◆ **Saved data entries**:

==============================

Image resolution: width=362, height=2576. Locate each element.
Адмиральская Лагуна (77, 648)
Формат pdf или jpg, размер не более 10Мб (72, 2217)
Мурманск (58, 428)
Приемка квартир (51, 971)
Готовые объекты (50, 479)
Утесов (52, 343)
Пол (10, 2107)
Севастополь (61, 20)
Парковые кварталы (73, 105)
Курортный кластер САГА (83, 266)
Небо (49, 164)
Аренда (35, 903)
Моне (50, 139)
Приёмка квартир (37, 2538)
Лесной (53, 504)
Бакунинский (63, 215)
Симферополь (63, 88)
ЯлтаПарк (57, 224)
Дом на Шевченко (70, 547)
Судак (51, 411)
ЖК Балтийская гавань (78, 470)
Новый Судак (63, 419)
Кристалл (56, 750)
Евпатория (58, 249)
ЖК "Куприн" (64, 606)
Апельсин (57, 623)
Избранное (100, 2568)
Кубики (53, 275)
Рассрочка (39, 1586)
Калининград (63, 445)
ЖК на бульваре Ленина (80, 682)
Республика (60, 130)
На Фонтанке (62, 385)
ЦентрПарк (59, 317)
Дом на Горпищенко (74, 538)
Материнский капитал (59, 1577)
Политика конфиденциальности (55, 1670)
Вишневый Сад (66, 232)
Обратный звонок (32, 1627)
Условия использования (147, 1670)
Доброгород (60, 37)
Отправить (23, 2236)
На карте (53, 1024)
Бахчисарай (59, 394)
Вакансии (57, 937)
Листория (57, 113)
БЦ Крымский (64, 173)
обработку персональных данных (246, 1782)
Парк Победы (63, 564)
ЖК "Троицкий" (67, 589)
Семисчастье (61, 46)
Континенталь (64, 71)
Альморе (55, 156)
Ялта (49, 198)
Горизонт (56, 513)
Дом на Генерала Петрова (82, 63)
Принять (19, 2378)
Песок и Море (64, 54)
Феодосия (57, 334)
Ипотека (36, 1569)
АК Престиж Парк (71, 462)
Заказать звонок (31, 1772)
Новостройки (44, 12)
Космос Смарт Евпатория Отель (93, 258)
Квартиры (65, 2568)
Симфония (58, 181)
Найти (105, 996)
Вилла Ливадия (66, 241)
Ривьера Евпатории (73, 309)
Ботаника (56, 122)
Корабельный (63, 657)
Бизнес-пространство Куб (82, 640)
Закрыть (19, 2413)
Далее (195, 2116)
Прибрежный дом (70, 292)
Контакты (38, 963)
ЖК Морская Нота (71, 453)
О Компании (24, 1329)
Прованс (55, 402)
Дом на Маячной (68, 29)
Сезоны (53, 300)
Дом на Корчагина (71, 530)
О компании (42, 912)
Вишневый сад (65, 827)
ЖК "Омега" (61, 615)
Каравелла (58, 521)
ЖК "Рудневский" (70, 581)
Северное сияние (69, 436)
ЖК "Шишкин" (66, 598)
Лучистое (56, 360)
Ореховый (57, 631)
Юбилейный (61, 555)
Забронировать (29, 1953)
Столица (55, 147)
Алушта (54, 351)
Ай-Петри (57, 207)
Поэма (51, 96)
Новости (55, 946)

==============================

Go through the records line by line, and copy each line that holds the string "Евпатория".

Евпатория (58, 249)
Космос Смарт Евпатория Отель (93, 258)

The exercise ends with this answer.